### INPUT ###

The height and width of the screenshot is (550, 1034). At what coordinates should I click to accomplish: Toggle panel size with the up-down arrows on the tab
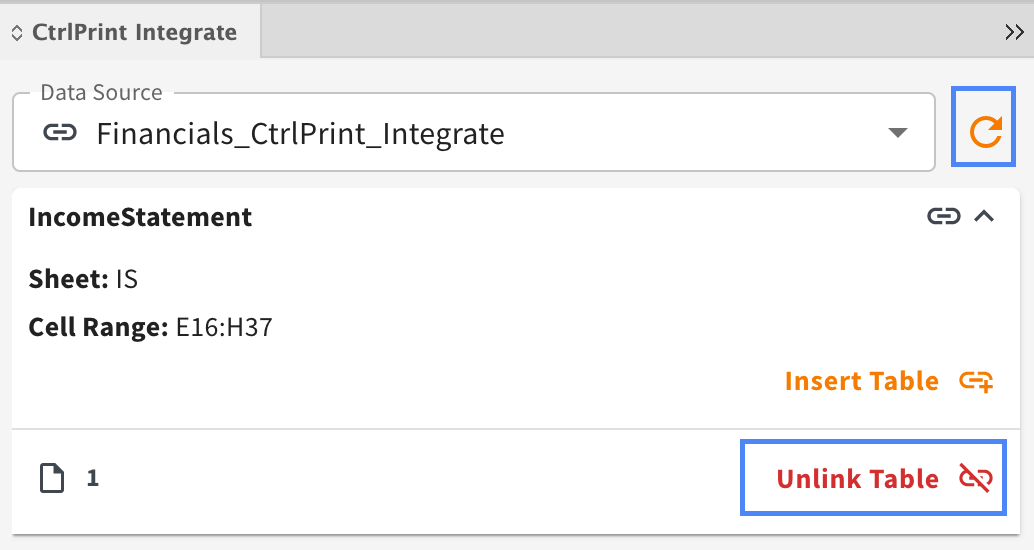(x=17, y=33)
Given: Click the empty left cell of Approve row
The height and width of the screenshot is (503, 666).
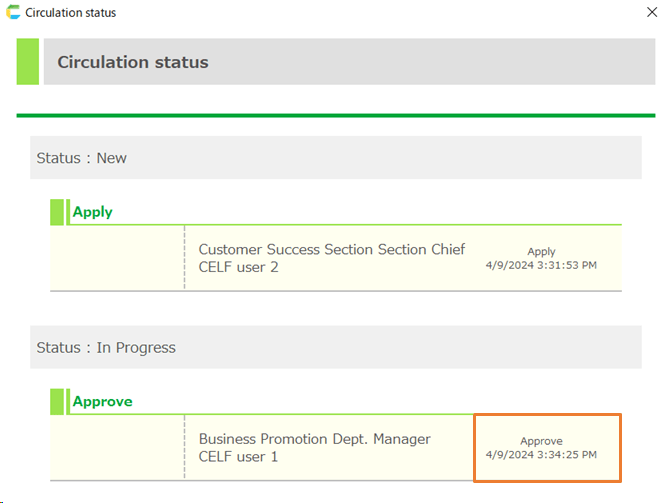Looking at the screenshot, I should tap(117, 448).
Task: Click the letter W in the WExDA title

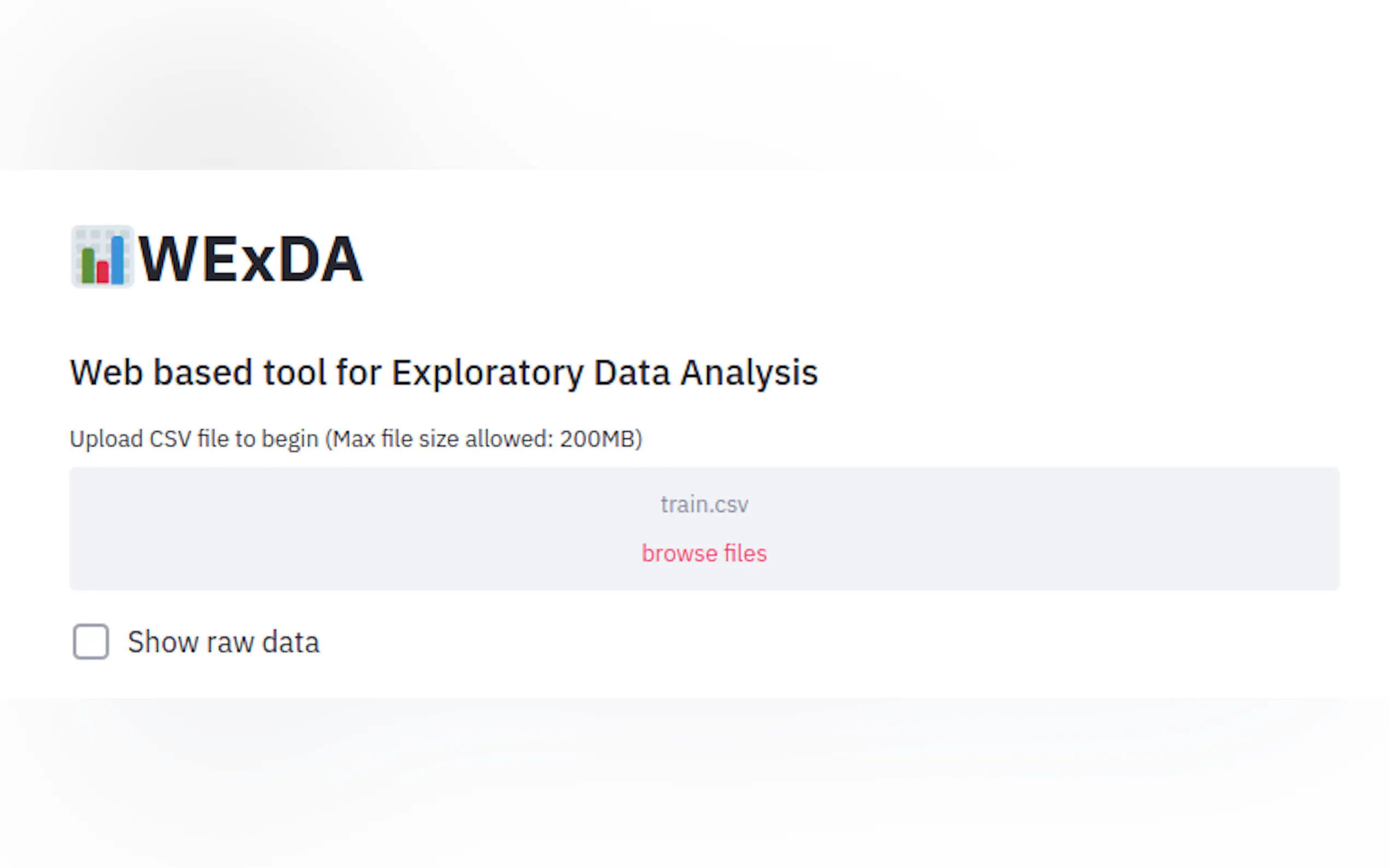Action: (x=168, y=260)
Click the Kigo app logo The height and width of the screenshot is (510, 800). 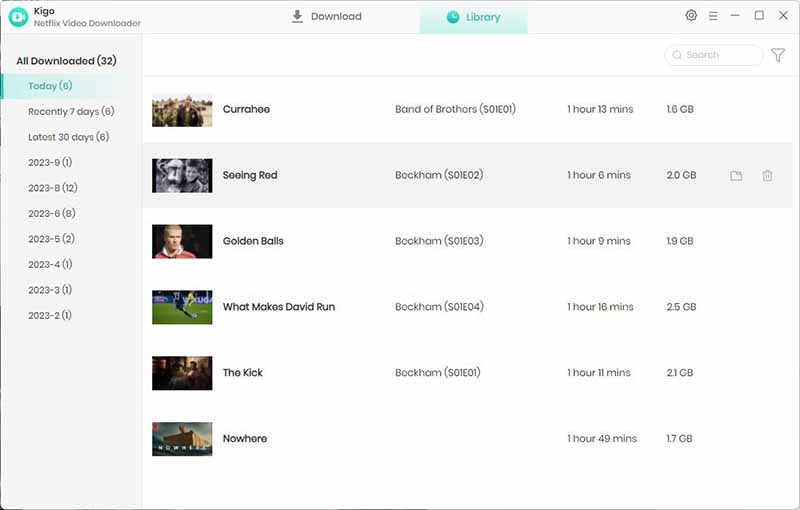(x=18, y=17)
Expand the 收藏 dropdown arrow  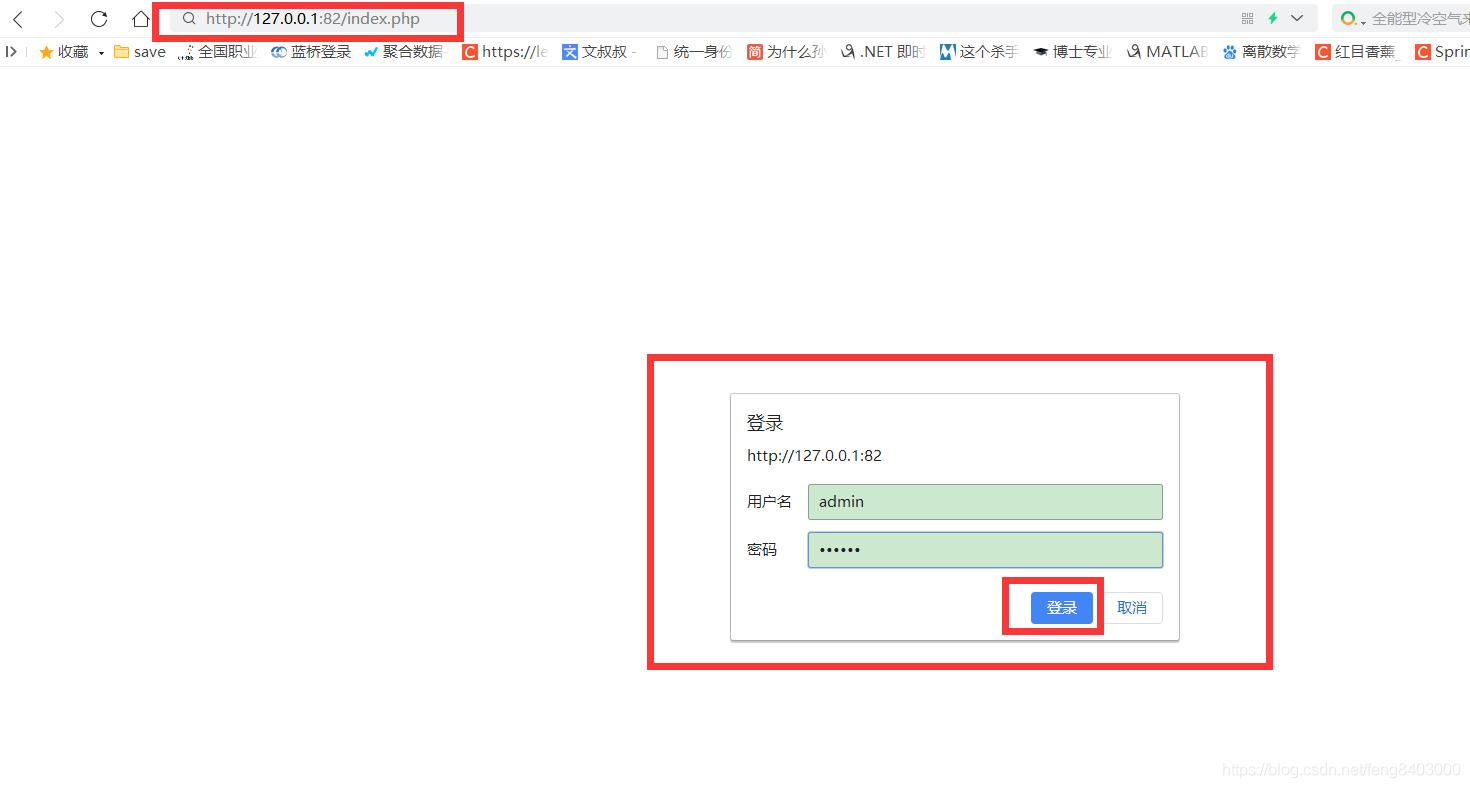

###

Print the data from its first line through the line that contains "(x=17, y=33)", with both of those lines included, and leave the pictures out of your answer.

The height and width of the screenshot is (550, 1034). At what coordinates should I click to accomplish: Toggle panel size with the up-down arrows on the tab
(x=17, y=33)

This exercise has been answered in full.